China is a country with a large population. So it needs a lot of legal narcotic drugs and psychotropic substances. While endeavoring to protect people's health and meet the needs of medical treatment the government practices strict control of 118 narcotic drugs and 119 psychotropic substances, and their production, trading, use and import and export are restricted to prevent illegal circulation. The health and pharmaceuticals control and management departments, as well as the agricultural, industrial and commercial administration, foreign trade, customs, public security, railway, civil aviation and other transport departments in different areas carry out security checks every year on the production, trading, transportation, and import and export of narcotic drugs and psychotropic substances. The illegal production, trafficking and supply or abuse of such drugs and substances are promptly investigated and punished. A large number of criminal cases of stealing, illegal buying and selling or addiction of pethidine and other narcotic drugs have been investigated and severely dealt with in Heilongjiang, Shanxi and Shaanxi provinces and the Inner Mongolia Autonomous Region in the northern part of China.

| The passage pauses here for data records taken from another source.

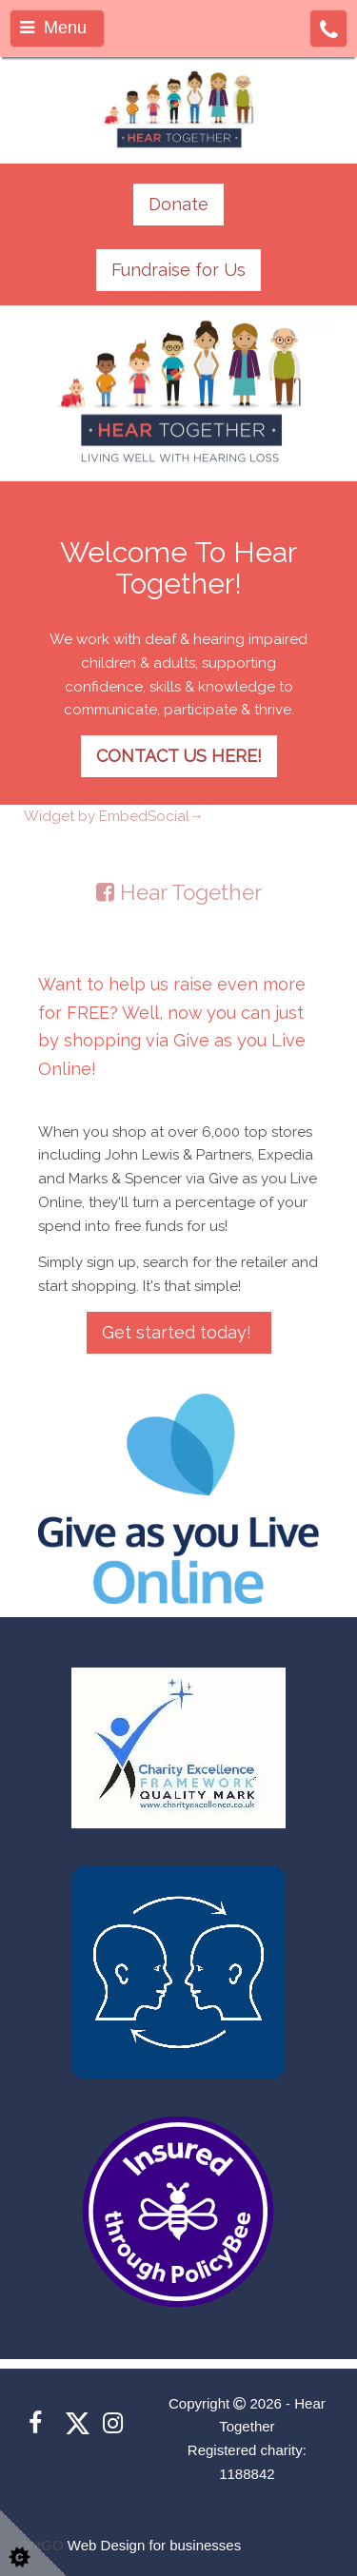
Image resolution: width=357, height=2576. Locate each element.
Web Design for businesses (154, 2545)
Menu (53, 27)
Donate (178, 204)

The Chinese government prohibits the cultivation of mother drug plants. It has always taken this as a focal point of its drug control work and paid constant attention to it as a way to nip troubles in the bud. Every year, the NNCC instructs governments at all levels to promote the activities to eradicate drug cultivation and to carry out a responsibility system along that line. Anti-drug publicity and education is conducted among the people and efforts are made to investigate illegal drug planting and to see that drug growers are punished and the plants are uprooted wherever they are found. The local governments in key mountainous and forested areas organize special teams every year to investigate and check the illegal planting of mother drug plants. Since 1992, the NNCC and forestry departments have organized aerial surveillance of suspected planting in the primeval forests in the Greater Hinggan Mountains in northeast China and in the Lianhua Mountains in northwest China, with modern scientific and technological methods. As a result of all this, China has virtually eradicated the illegal cultivation of mother drug plants.